- [SELECTION]:
<<<<

For garnish (optional)
5 Red onions (sliced)
20ml Corn oil
Handful Fresh coriander

Method:
1. Preheat the oven to 180 degrees Celsius / 355 Fahrenheit
2. Place the lamb into a large pan of cold water (if needed, cut the lamb in half and use two pans) with the saffron, chili, bay leaves and a pinch of salt. Bring to the boil then reduce to a simmer for 30 minutes.
3. While the lamb is simmering, prepare the Masala, Hashwa mix and Yoghurt sauce (see below)
4. After 30 minutes, drain the water from the pan and coat the lamb with the Masala mix. Set the remainder of the Masala mix aside for later.
5. Cover the meat in foil and put the meat in the oven for 45 minutes or until the meat soft and tender
6. Cook the basmati rice (as per the pack instructions) with a pinch of salt, cloves, cinnamon and bay leaves
7. Place a layer of rice in a dish, followed by a layer of the remaining Masala mix. Repeat until all the rice and Masala mix is used
8. Transfer the rice and Masala to a large serving platter, and place the Masala-coated lamb on top then garnish with fresh coriander, Hashwa mix and fried onion

To make the Masala mix:
1. Heat the corn oil in a frying pan over a medium heat then add onion and sauté until golden in colour
2. Add coriander, bay leaves, cinnamon, cloves, green chilies, garlic, ginger and Bezar mix and fry for another minute before adding the tomatoes, tomato paste and ghee
3. Bring the mixture to boil. Simmer for 10 minutes.

>>>>

- [REQUIRED TASK]:
Copy everything in the recipe from "3. While the" down to "aside for later.", word for word.

- [EXTRACTED MATERIAL]:
<<<<

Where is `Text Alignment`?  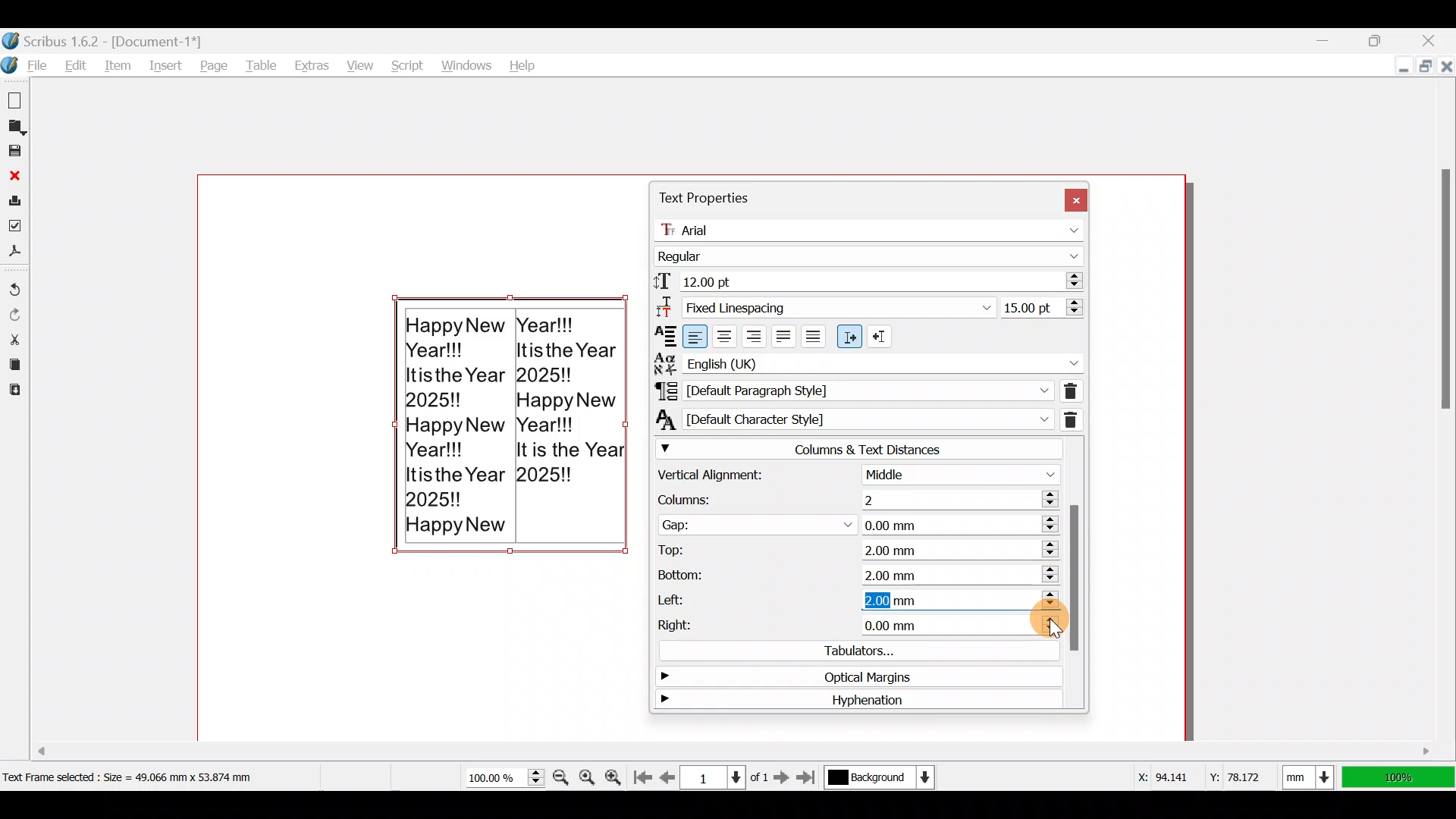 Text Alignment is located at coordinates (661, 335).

>>>>
<<<<

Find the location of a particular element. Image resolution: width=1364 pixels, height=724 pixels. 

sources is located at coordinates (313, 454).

>>>>
<<<<

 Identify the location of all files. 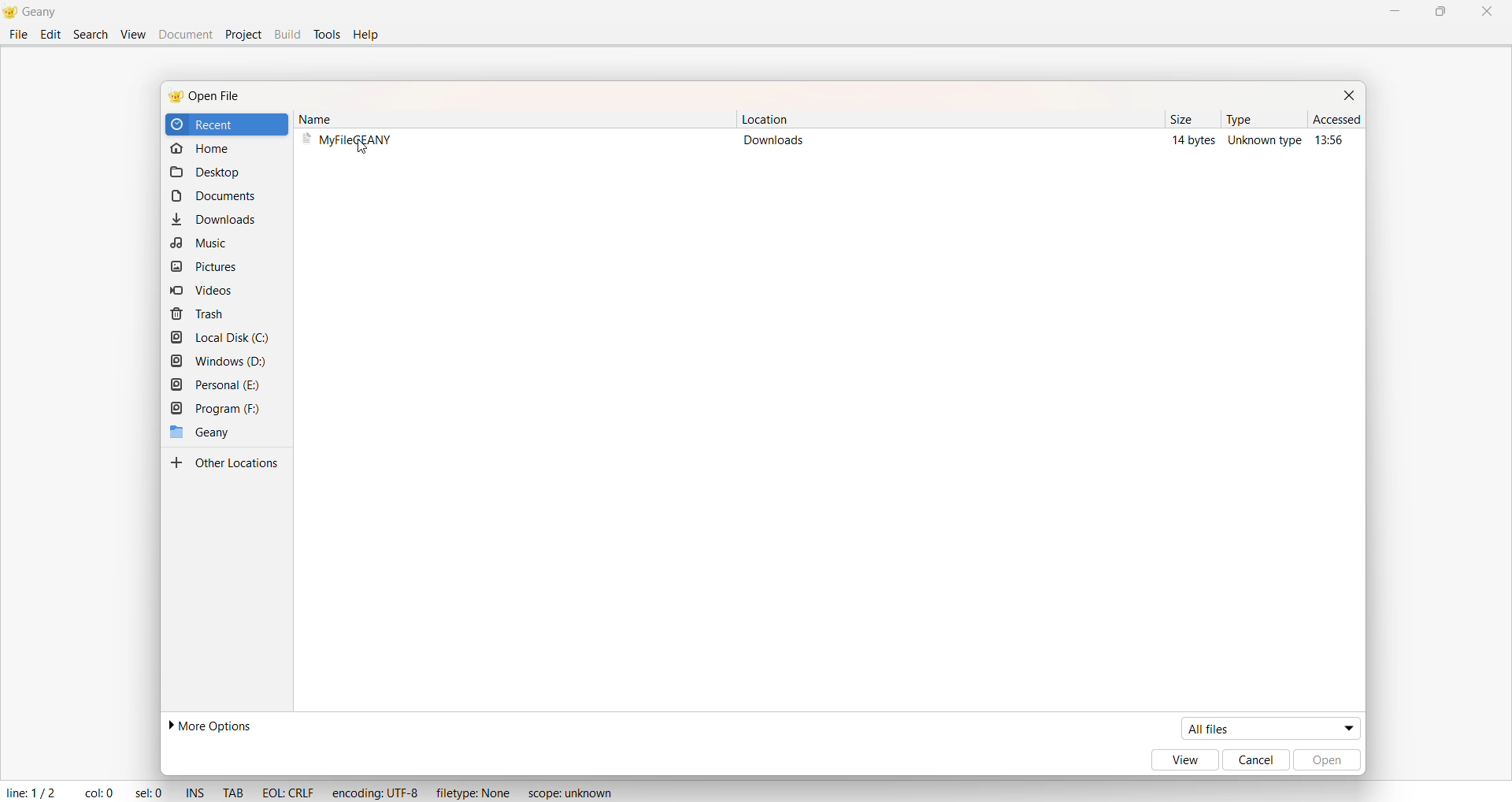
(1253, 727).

>>>>

- [RESPONSE TO THIS EXERCISE]:
3. While the lamb is simmering, prepare the Masala, Hashwa mix and Yoghurt sauce (see below)
4. After 30 minutes, drain the water from the pan and coat the lamb with the Masala mix. Set the remainder of the Masala mix aside for later.